Some pieces of her work, however, were displayed in cases and could be studied in more detail. Flash photography wasn’t allowed, so my photographs are a bit blurred, but I thought you might like to see two of the projects she worked. The first is a sampler finished shortly before her 12th birthday, made up of Bible verses and borders in absolutely minuscule cross stitches. She had a love of all things miniature, and that love obviously started when she was young. Foolishly I forgot to measure the sampler, so I can’t give you an idea of the scale; all I can say is that in some parts it was difficult to distinguish the individual crosses.

Charlotte Brontë's sampler

Again rather blurred, so no chance at all of seeing the individual stitches, but isn’t this an absolutely lovely needle roll? Clearly marked “Darners”, it is divided into useful sections all likewise marked with the size of the needles. Some time ago I made a very rough and ready needle roll out of felt marked with needle sizes, but not nearly so decorative – it was only meant to be chucked into a travel project bag. But having seen this I’m beginning to wonder whether it wouldn’t be a nice idea to make a less utilitarian one to keep at home by my larger projects.

Charlotte Brontë's needle roll

And all this by candlelight!

A visit to the Viking Loom

You may remember that a while ago I bought some satin display boxes from the Viking Loom. Last Monday I quite unexpectedly had the opportunity to visit their new premises just outside York, and of course I jumped at the chance! I had been to their old shop in High Petergate, which was lovely, but I’d read on their website the new place was much bigger, including workshop space. My sister-in-law kindly lent me a bike (which took a bit of getting used to, as my trusted Dutch bike has back-pedal brakes and no gears) so off I went up Wigginton Road and past the chocolate factory, which was rather like being bathed in cocoa – very invigorating!

To say that the new place is more spacious is definitely a bit of an understatement. It’s not many craft shops that you approach by means of a tree-lined avenue, or where the car park is overlooked by horses and a a dovecote, and where you can park your bike next to a miniature orchard with geese in it.

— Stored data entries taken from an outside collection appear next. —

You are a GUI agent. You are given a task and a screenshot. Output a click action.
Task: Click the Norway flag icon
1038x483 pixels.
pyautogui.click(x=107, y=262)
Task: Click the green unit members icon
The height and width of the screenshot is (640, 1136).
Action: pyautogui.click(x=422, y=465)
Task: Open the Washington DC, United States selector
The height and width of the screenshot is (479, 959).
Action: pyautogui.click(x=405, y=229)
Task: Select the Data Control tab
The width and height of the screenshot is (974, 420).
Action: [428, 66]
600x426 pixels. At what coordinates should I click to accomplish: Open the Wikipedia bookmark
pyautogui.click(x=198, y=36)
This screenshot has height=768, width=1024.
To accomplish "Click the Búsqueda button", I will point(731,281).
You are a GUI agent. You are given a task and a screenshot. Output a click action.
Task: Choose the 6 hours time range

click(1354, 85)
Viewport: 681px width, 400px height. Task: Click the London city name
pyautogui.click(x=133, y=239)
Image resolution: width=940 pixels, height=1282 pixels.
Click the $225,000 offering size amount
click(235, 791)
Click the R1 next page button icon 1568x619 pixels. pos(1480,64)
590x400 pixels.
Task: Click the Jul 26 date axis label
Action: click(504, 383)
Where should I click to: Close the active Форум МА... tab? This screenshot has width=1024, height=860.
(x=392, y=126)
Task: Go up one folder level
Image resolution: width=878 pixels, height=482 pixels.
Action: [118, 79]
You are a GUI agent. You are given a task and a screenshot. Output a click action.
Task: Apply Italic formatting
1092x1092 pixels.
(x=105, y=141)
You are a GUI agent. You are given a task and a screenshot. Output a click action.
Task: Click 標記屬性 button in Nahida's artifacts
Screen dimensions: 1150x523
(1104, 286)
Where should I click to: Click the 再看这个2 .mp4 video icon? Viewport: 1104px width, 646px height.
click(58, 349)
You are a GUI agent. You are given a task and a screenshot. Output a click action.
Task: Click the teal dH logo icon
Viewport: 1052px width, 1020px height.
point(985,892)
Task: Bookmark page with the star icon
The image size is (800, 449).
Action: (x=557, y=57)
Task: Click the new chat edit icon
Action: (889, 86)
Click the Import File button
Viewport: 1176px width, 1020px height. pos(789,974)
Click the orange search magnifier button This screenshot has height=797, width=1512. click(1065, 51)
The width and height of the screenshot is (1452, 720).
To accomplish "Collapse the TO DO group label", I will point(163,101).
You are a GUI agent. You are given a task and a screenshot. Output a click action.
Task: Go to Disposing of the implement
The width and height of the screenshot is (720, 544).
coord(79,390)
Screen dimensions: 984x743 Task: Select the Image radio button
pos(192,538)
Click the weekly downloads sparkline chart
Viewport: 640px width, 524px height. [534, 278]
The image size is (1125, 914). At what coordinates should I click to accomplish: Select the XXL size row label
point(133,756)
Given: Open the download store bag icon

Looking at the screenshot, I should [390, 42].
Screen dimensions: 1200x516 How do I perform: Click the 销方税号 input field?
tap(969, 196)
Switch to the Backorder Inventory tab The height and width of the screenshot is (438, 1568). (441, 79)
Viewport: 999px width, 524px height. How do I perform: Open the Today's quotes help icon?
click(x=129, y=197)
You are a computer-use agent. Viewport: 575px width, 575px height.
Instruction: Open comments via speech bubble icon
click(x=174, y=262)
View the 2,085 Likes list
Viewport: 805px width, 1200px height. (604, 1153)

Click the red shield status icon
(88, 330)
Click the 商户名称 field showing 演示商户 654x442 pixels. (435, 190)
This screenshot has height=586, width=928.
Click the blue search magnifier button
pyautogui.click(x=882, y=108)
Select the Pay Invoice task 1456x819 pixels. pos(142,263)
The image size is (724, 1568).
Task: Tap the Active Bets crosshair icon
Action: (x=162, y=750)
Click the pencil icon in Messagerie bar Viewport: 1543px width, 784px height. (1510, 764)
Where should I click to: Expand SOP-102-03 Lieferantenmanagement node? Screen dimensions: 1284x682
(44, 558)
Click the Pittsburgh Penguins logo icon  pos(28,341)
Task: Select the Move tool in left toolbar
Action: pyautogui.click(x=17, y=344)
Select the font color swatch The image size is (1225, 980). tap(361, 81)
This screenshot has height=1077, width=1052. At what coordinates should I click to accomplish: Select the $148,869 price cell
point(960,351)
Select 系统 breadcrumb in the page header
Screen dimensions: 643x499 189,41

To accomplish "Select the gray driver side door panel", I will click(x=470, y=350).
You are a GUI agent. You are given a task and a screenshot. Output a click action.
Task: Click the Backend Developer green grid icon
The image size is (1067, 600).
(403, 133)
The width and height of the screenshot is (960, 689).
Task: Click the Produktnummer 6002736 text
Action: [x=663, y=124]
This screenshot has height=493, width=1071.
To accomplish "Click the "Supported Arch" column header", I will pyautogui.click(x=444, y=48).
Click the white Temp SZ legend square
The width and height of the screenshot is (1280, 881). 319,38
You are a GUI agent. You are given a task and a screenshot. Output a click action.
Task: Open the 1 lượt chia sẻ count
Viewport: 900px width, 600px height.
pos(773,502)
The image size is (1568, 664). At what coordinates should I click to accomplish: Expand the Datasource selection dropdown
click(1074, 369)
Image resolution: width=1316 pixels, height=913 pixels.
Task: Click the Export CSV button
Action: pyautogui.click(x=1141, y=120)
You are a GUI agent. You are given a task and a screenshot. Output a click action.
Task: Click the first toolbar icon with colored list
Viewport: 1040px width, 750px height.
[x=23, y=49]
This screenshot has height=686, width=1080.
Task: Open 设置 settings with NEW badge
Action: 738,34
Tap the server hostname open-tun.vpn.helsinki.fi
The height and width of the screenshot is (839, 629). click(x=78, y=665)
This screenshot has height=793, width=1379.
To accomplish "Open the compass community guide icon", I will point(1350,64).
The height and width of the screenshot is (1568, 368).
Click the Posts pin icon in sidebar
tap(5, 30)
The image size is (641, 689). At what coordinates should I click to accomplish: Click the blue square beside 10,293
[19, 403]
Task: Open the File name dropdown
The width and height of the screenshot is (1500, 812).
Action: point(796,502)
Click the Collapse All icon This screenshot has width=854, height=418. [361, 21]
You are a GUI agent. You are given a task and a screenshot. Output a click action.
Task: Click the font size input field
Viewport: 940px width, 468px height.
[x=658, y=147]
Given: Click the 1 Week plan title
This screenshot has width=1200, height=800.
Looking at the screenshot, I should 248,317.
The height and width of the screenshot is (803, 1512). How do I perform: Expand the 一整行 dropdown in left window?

The drive leading to the Viking Loom Horses and dovecote Geese roaming in the orchard

The house , too, is impressive, but unfortunately not part of the shop so an outside view only. A lovely yellow labrador of supreme laid-backness welcomes you (if that is not too active a word) to the Viking Loom itself, and the first room you get into is awash with colour, filled as it is with innumerable shades of Appleton’s crewel and tapestry wool.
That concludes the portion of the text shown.